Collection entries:
☆ ☆ ☆ ☆ ☆ ☆ ☆

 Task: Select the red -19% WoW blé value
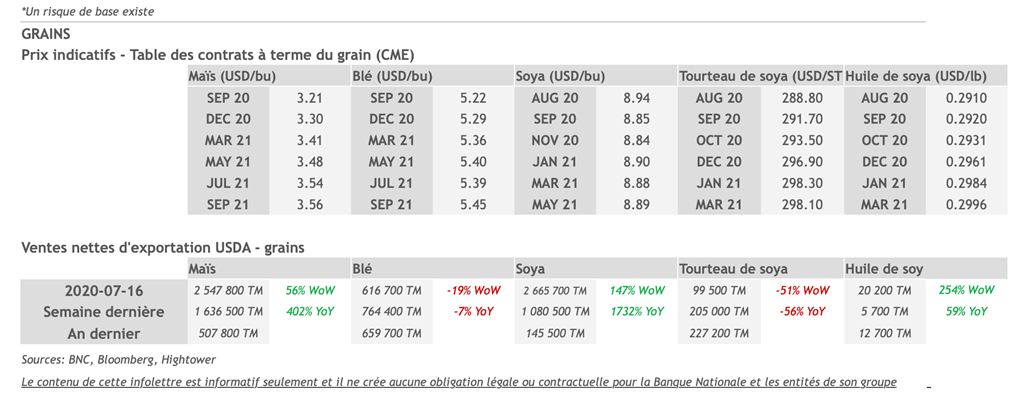point(473,290)
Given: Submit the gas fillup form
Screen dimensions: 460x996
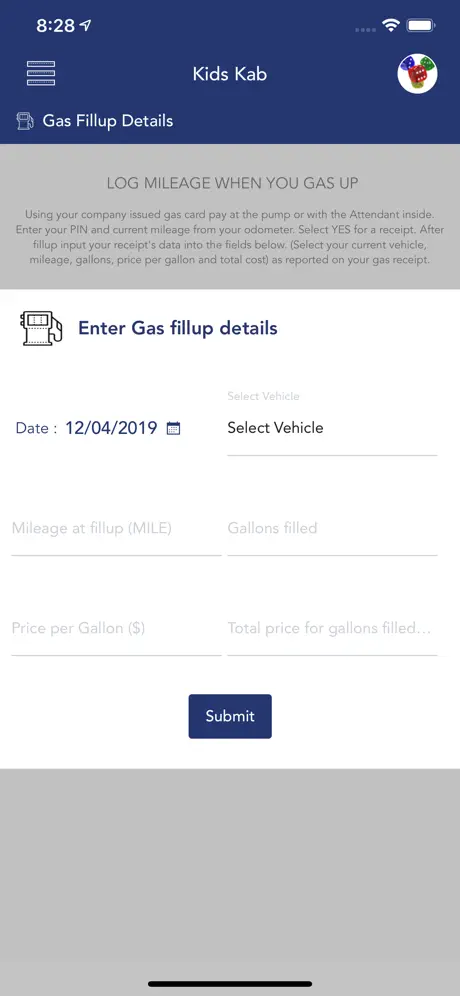Looking at the screenshot, I should [230, 716].
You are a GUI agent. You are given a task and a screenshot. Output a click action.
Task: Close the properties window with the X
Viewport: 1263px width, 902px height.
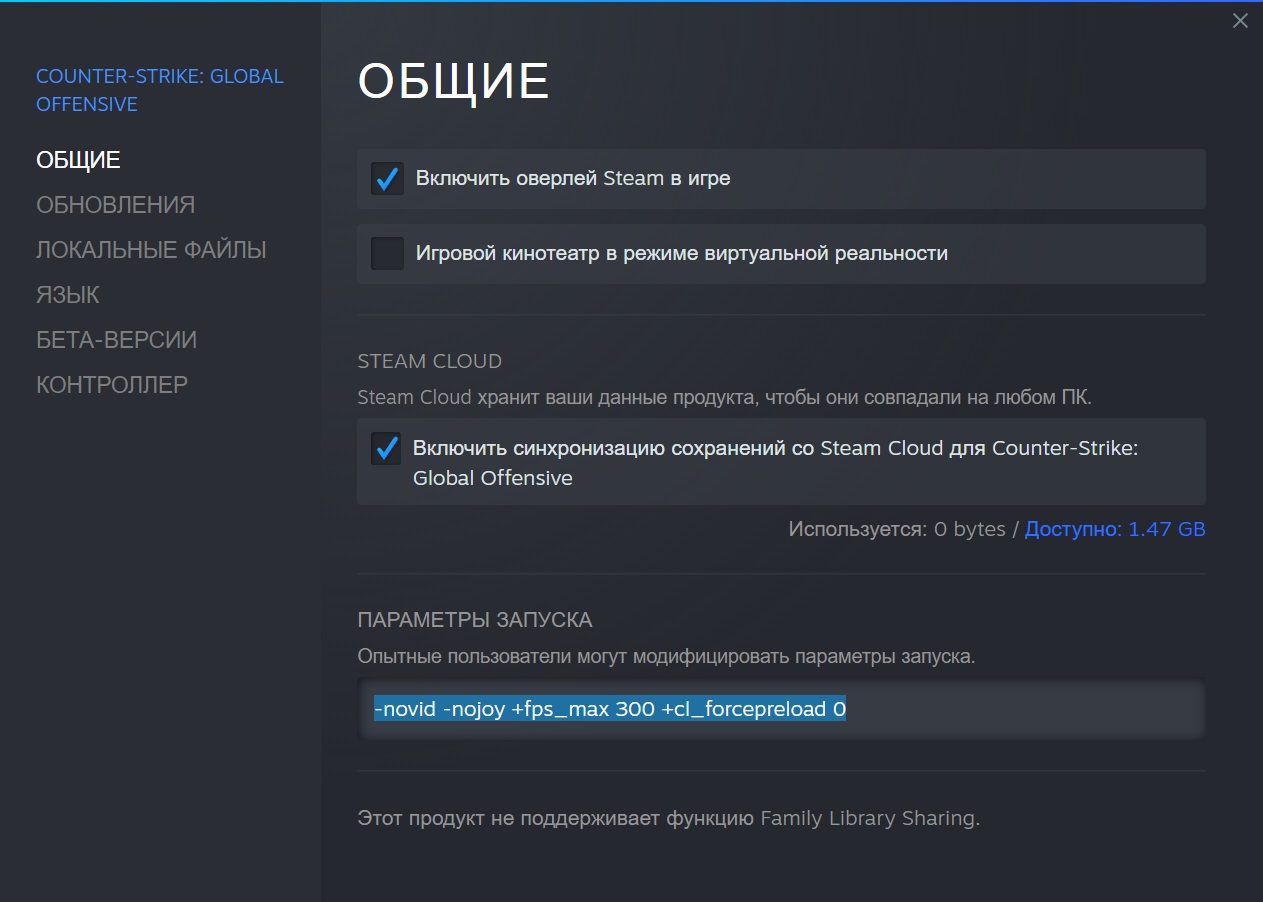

☆ ☆ ☆ ☆ ☆ ☆ ☆

> DIRECTIONS FOR THIS TASK
An exact reproduction of the data is needed, with no pictures included.

> THE COMPLETED TASK
 Task: Select the red -19% WoW blé value
point(473,290)
Given: Submit the gas fillup form
Screen dimensions: 460x996
Looking at the screenshot, I should [230, 716].
You are a GUI agent. You are given a task and a screenshot. Output a click action.
Task: Close the properties window with the X
Viewport: 1263px width, 902px height.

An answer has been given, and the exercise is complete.